Pediatric Sleep Medicine
Sleep apnea affects an estimated 2% of all children, many who are undiagnosed. If left untreated sleep apnea can lead to a number of health issues including heart, behavior, learning and growth problems. Children who are overweight or have down syndrome, cerebral palsy or craniofacial abnormalities are at higher risk for sleep apnea.
St. Vincent Center for Children is here to help! Our Pediatric Sleep Program is accredited by the American Academy of Sleep Medicine.
Our on-site pediatric sleep clinic provides overnight sleep studies and multiple sleep latency testing and is staffed by specially-trained sleep technicians. Infant studies are completed in the Newborn Intensive Care Unit.
Our family-centered approach to care incorporates support, education and training. Telemedicine appointments available are for initial consultation in some cases. The Center for Children also offers easy access to other pediatric sub-specialists if needed.
For frequently asked questions, guidelines for your child's sleep study and more, download our patient packet.
Is It A Sleep Disorder?
When sleep problems occur, always consider possible medical issues (e.g., diabetes, enlarged tonsils and adenoids, asthma, allergies, etc.) that may be impacting sleep. Regular, noticeable snoring and irregular breathing may be a few signs that suggest medical concerns and should prompt further discussion with your child's doctor. You should also consider the following:
The bedroom should be conducive to sleep. Television, video games, and extensive amounts of toys send a message that it is an "entertainment zone", not a place to sleep. These should be removed whenever possible, with only some toys, books, and few stuffed animals in the room. It also may be helpful to have a different place to do homework, in order to provide a clear "sleep zone."

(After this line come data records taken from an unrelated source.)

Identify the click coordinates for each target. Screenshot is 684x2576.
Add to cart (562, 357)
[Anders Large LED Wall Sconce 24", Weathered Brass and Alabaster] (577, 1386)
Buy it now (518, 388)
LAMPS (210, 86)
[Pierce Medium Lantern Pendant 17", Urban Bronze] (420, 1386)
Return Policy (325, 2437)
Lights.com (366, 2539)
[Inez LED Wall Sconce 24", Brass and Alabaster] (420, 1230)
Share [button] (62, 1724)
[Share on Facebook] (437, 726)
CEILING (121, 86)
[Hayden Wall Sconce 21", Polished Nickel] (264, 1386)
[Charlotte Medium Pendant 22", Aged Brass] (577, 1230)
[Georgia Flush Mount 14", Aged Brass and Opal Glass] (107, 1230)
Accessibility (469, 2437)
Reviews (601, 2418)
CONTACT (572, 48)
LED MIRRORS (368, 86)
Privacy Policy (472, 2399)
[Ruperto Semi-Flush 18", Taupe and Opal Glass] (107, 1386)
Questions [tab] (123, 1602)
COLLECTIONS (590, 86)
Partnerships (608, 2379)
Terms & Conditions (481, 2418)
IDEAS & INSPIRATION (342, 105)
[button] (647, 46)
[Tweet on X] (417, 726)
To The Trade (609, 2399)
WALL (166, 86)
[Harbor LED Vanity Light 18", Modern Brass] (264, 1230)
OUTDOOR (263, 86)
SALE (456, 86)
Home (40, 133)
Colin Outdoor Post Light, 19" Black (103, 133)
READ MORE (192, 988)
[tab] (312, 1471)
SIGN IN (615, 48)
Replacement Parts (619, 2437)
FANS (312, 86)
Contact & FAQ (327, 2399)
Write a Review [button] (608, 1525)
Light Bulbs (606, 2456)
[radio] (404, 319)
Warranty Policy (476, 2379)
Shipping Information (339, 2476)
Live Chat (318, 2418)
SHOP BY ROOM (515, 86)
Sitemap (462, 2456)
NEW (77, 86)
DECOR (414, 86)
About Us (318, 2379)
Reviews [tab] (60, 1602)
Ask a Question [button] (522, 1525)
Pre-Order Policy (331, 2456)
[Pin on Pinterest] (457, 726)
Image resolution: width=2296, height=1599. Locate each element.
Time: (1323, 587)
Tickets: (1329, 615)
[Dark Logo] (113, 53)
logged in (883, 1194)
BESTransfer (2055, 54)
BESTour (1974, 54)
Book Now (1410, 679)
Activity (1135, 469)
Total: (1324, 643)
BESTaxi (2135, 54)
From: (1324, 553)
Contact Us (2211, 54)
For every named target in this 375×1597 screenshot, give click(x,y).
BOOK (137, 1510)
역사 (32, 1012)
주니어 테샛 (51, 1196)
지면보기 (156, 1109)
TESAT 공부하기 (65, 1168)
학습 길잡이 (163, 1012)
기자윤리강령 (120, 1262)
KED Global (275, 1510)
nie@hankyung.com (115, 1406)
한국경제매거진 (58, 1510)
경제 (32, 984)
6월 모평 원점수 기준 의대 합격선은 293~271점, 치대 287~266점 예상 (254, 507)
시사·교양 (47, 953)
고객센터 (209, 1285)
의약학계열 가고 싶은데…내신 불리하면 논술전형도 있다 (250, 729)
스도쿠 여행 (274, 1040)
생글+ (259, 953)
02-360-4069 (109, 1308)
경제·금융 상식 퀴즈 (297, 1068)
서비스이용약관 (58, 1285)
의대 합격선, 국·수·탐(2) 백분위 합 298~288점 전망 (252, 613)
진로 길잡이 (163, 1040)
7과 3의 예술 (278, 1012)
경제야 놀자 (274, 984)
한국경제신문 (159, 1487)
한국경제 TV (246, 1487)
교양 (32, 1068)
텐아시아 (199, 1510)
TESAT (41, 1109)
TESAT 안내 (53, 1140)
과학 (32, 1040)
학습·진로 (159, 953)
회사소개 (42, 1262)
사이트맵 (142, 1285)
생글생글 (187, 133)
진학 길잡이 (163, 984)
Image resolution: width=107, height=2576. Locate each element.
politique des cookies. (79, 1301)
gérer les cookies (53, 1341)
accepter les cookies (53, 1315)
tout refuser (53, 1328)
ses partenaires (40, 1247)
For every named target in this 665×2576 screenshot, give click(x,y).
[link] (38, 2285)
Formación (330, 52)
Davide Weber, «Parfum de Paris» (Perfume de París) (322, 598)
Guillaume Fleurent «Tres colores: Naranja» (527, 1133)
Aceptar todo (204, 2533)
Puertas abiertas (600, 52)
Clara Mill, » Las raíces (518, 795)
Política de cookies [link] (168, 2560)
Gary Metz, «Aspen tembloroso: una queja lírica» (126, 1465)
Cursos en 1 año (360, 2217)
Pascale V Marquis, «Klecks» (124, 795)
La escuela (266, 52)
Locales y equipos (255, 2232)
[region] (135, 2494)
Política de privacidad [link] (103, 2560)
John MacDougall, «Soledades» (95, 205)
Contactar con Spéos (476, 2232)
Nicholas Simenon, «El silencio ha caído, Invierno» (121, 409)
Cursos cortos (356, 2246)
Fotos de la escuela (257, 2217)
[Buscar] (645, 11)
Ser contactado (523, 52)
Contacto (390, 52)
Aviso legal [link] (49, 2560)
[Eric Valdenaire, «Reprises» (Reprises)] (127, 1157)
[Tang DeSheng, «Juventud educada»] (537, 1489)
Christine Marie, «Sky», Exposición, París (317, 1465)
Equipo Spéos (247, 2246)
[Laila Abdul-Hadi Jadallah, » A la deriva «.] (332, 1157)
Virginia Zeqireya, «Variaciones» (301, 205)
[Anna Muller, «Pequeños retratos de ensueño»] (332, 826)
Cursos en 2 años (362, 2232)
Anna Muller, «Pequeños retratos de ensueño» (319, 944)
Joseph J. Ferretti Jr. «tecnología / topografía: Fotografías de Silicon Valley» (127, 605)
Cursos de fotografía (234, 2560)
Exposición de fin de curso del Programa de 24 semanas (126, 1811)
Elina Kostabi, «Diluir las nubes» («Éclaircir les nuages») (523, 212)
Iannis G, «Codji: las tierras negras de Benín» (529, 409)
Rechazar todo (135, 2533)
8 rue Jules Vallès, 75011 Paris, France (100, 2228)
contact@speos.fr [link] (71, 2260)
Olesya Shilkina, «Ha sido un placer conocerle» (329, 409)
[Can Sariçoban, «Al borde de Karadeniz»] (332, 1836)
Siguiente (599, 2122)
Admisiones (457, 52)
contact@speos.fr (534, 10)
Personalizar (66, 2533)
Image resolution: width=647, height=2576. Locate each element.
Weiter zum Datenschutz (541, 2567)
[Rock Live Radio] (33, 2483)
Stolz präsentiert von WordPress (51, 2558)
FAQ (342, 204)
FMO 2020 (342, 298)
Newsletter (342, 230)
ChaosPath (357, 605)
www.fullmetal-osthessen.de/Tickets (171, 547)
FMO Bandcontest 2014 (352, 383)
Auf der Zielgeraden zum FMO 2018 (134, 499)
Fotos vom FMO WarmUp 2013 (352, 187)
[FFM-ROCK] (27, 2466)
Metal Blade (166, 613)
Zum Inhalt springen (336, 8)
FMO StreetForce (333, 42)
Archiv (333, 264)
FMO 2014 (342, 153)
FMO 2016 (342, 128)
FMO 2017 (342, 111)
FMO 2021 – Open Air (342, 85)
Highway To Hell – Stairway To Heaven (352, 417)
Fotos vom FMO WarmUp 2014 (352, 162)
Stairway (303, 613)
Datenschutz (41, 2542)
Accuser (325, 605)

It is important that the bedroom be as calming and secure as possible. Fans, humidifiers, or other simple noisemakers can be helpful in reducing outside distractions. A nightlight and favorite stuffed animal can be helpful to reduce fears of the dark. If a child has difficulty falling asleep, the use of a dim light for reading (not overhead light) is generally acceptable. The room should be as dark and cool as possible; warm temperatures generally make it more difficult to sleep. In the morning, exposure to bright light, especially outdoor light, is helpful for making children more alert and regulating the sleep cycle.
Parents should work to make sleep time a positive experience, not something to be feared. This may include talking briefly at night about positive experiences during the previous day, reinforcing good things that a child may have done, and generally reassuring that they will see the child in the morning.
Awareness of total sleep targets (including naps) for different age groups is important. The following are general guidelines: 3-5 years (11-13 hours), 6-11 (10-11 hours), and 12-18 (8 ½ - 9 ½ hours).
Your Child's Routine
Regular routines during the day (e.g., mealtime, homework, play time) and nighttime routines are very important. Parents should create a regular routine at night that incorporates a "gradual slowdown" towards bedtime, which can include basic hygiene needs and a nighttime story, brief "talk time", etc. Television and intense physical activity should be avoided 45-60 minutes before bedtime. If child becomes upset after being laid down, parents should refrain from holding, rocking, etc., but can provide brief reassurance that is gradually reduced over time for younger children. Avoid turning on bright lights.
Parents should work to provide a consistent bedtime/wake-time within a one hour "window." Regularly going to bed or waking up at very different times affects a child's sleep cycle, and often results in more bedtime struggles or morning irritability. Consistent nap times are also important.
Avoid excessive fluids around bedtime, although a small drink of milk or water is appropriate. Refrain (or severely limit) from all caffeinated or very sugary drinks during the day, especially soft drinks and tea.
Children should be encouraged to be active during the day, with a preference towards at least an hour of physical and/or outdoor activity. Increasing evidence suggests that excessive media time (e.g., television, internet, video games) has been associated with poorer sleep. Parents should work to limit this to an hour per school day. Naps are generally discouraged for school-aged children as they disrupt the sleep cycle.